17.1 Each of the Parties acknowledges and agrees that the other Parties would be damaged irreparably in the event any of the provisions of this Agreement are not performed in accordance with their specific terms or otherwise are breached. Without prejudice to the other remedies provided for in article 1217 of the French Civil Code (Code civil), each Party agrees that, in case of breach or non-compliance by any of them of its obligations under this Agreement, any other Party may seek the specific performance of the obligations contained in this Agreement in accordance with articles 1221 and 1222 of the French Civil Code (Code civil). As an exception to article 1221 of the French Civil Code (Code civil), the Parties expressly agree that the specific performance of the obligations contained in the Agreement may be sought by any Party even if there is a manifest disproportion between its cost to the defaulting Party and its interest for the other Parties.

 

17.2 Without prejudice to any other provision of this Agreement, each Party irrevocably waives any right to terminate this Agreement under article 1226 of the French Civil Code (Code civil).

 

18. ENTIRE AGREEMENT

 

This Agreement sets out the entire agreement between the Parties relating to the Transaction and, save to the extent expressly set out in this Agreement, supersedes and extinguishes any prior drafts, agreements, undertakings,

representations, warranties, promises, assurances and arrangements of any nature whatsoever, whether or not in writing, relating thereto.

 

19. WAIVER and VARIATION

 

19.1 Unless otherwise specifically provided, a failure or delay by a Party to exercise any right or remedy provided under this Agreement or by Law, whether by conduct or otherwise, shall not constitute a waiver of that or any other right or remedy, nor shall it preclude or restrict any further exercise of that or any other right or remedy.
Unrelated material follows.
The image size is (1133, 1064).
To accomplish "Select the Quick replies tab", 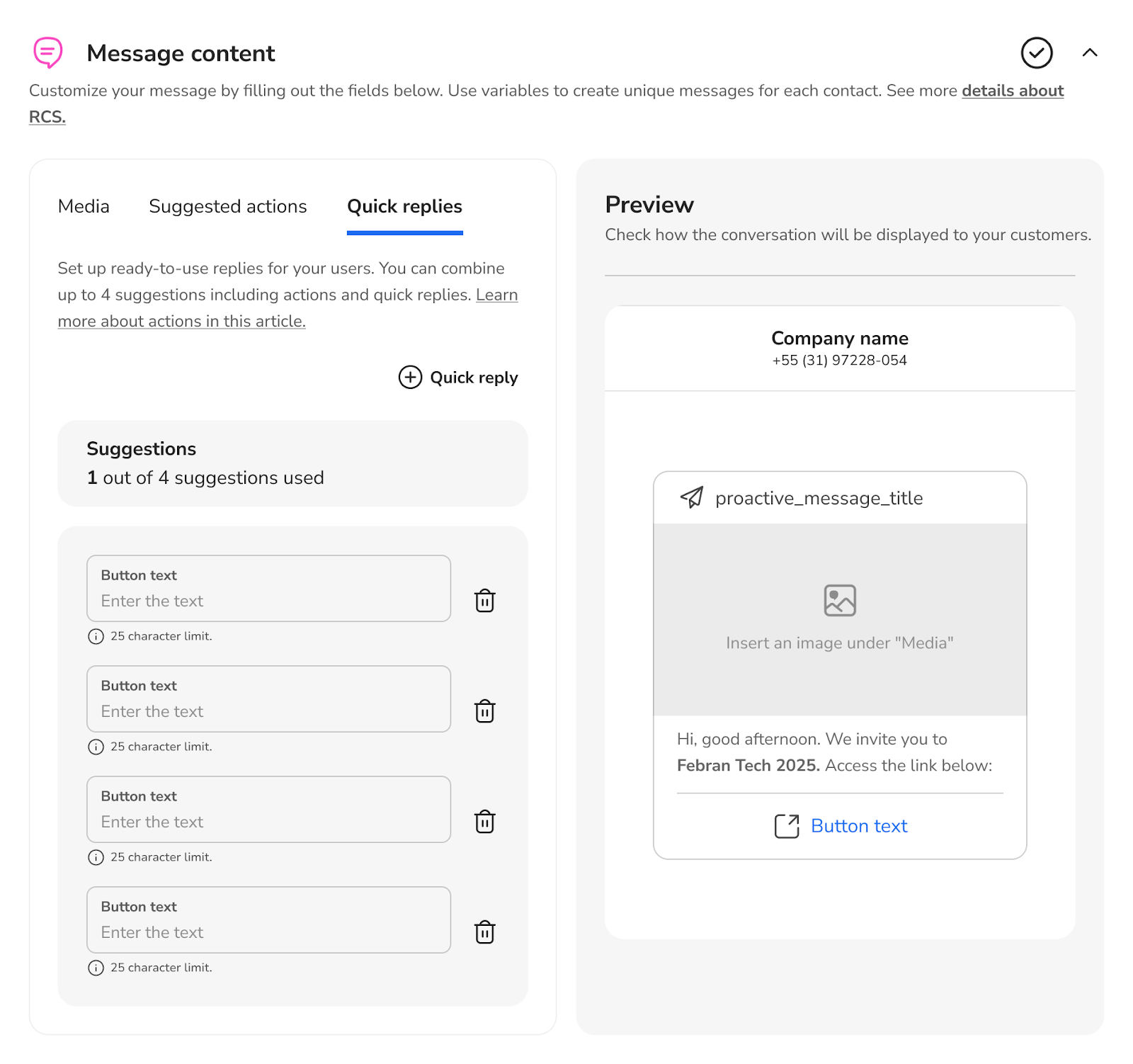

No single or partial exercise of any right or remedy provided under this Agreement or by Law, whether by conduct or otherwise, shall preclude or restrict the further exercise of that or any other right or remedy.

 

19.2 Unless otherwise specifically provided, a waiver of any right, provision, condition, consent or remedy or any discharge of any obligation or liability under this Agreement shall only be effective if given in writing and shall not be deemed a waiver of any subsequent breach or default.

 

19.3 Each of the Parties expressly and irrevocably declares and agrees that the provisions of article 1195 of the French Civil Code (Code civil) are not applicable to this Agreement.

 

19.4 No variation or amendment of this Agreement shall be valid unless it is in writing and duly executed by or on behalf of the Purchaser and the Sellers. Unless expressly agreed, no variation or amendment shall constitute a general waiver of any provision of this Agreement, nor shall it affect any rights or obligations under or pursuant to this Agreement which have already accrued up to the date of variation or amendment and the rights and obligations under or pursuant to this Agreement shall remain in full force and effect except and only to the extent that they are varied or amended.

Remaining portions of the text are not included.